DATA FOR PROCESSING -
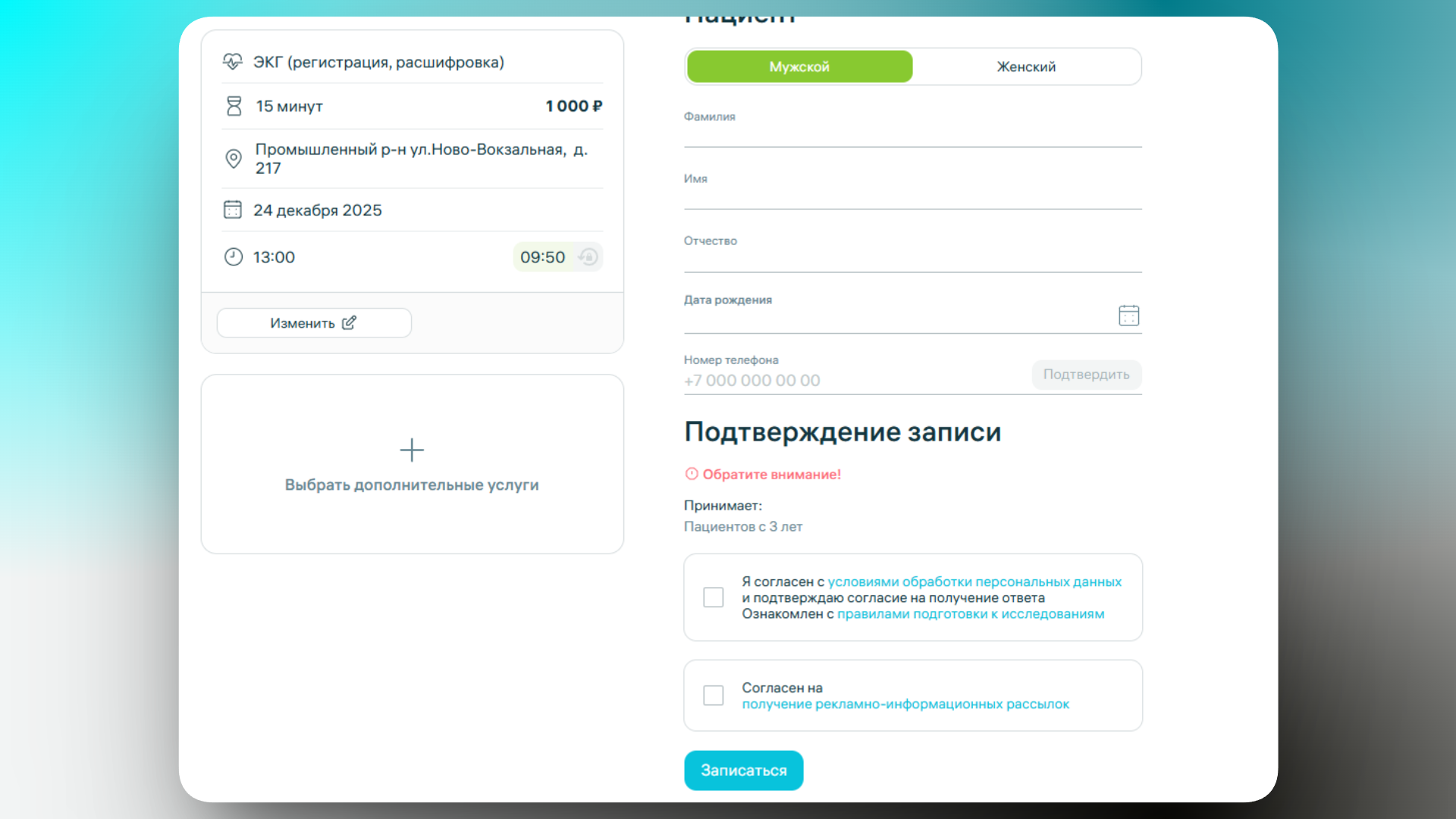Switch to the Женский gender tab
Image resolution: width=1456 pixels, height=819 pixels.
coord(1026,66)
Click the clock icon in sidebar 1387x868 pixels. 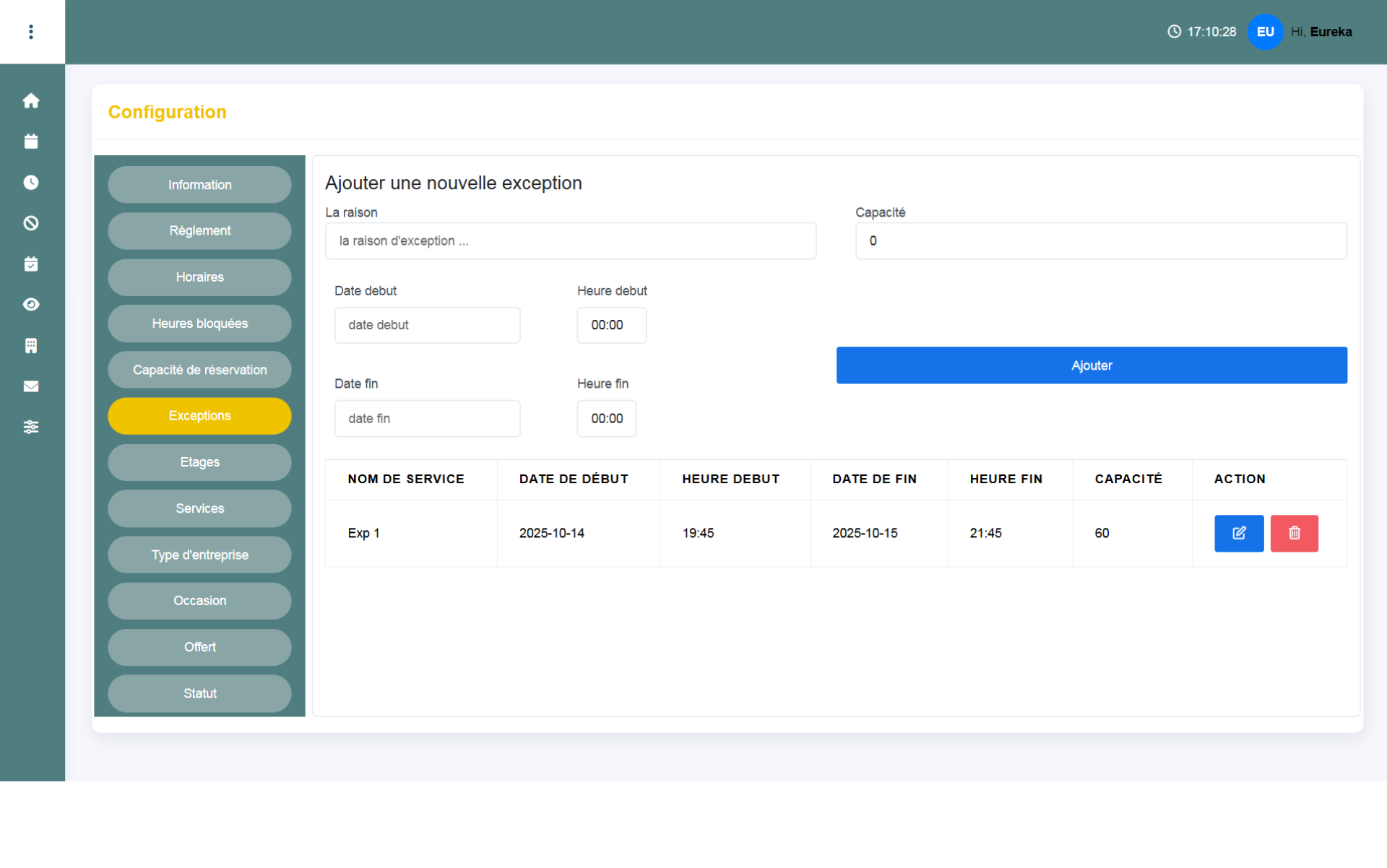point(30,182)
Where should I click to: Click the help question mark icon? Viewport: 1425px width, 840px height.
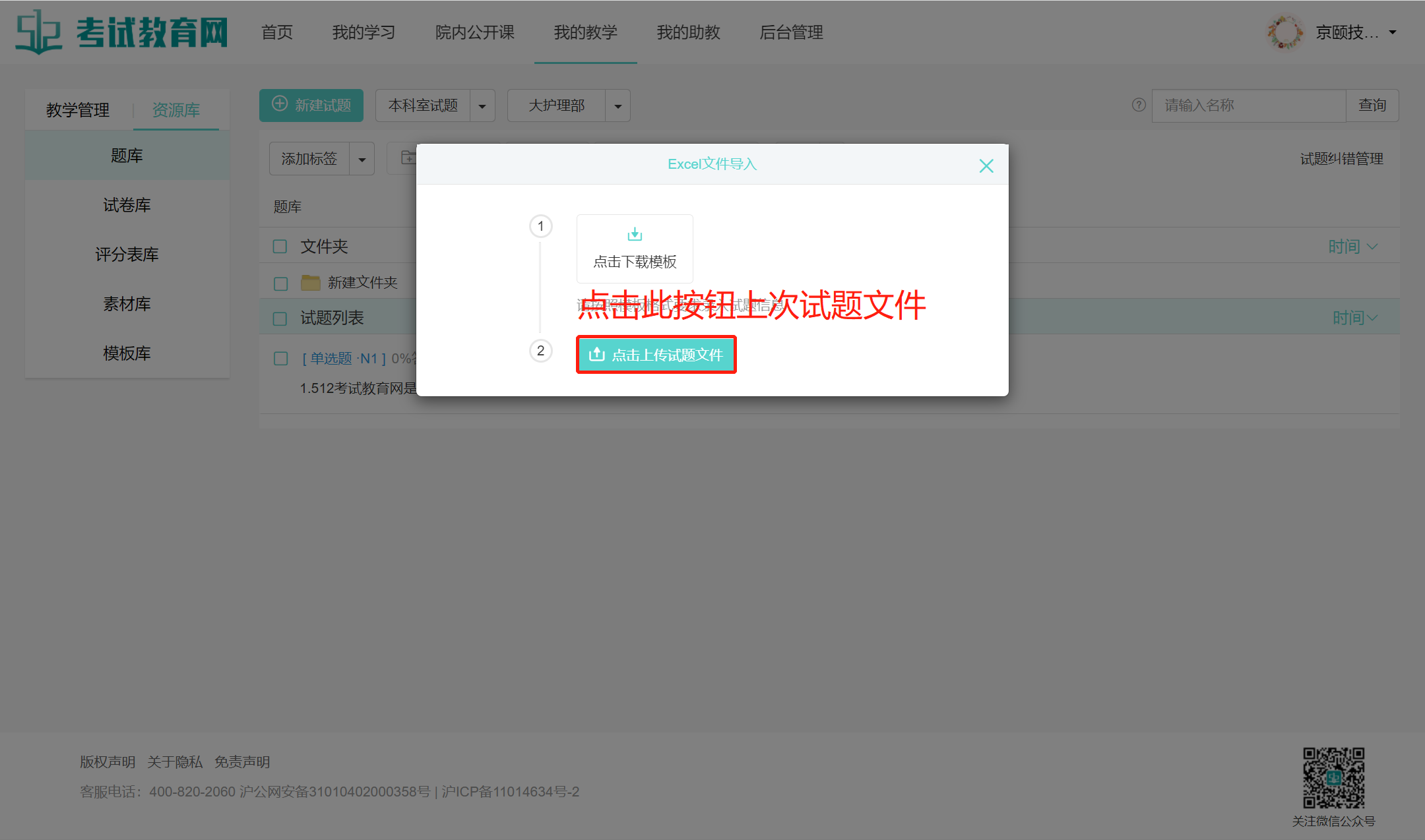click(1138, 105)
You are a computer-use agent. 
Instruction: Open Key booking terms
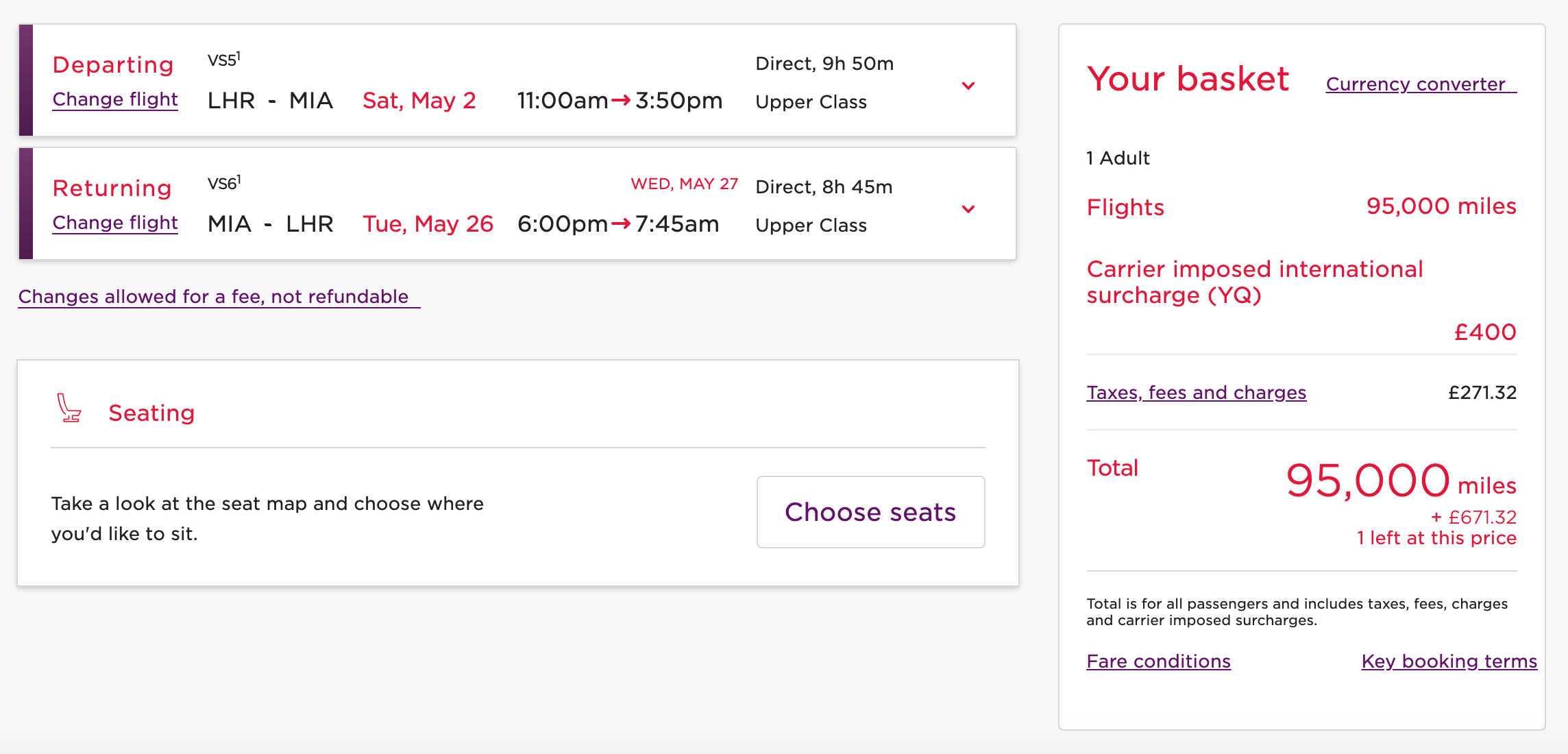click(1449, 661)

WHAT THE TASK REQUIRES - Starting at the line that contains "You are a computer-use agent.", write out every line through the end of the entries, both ends included, without any pictures.

RESPONSE -
You are a computer-use agent. 
Instruction: Open Key booking terms
click(1449, 661)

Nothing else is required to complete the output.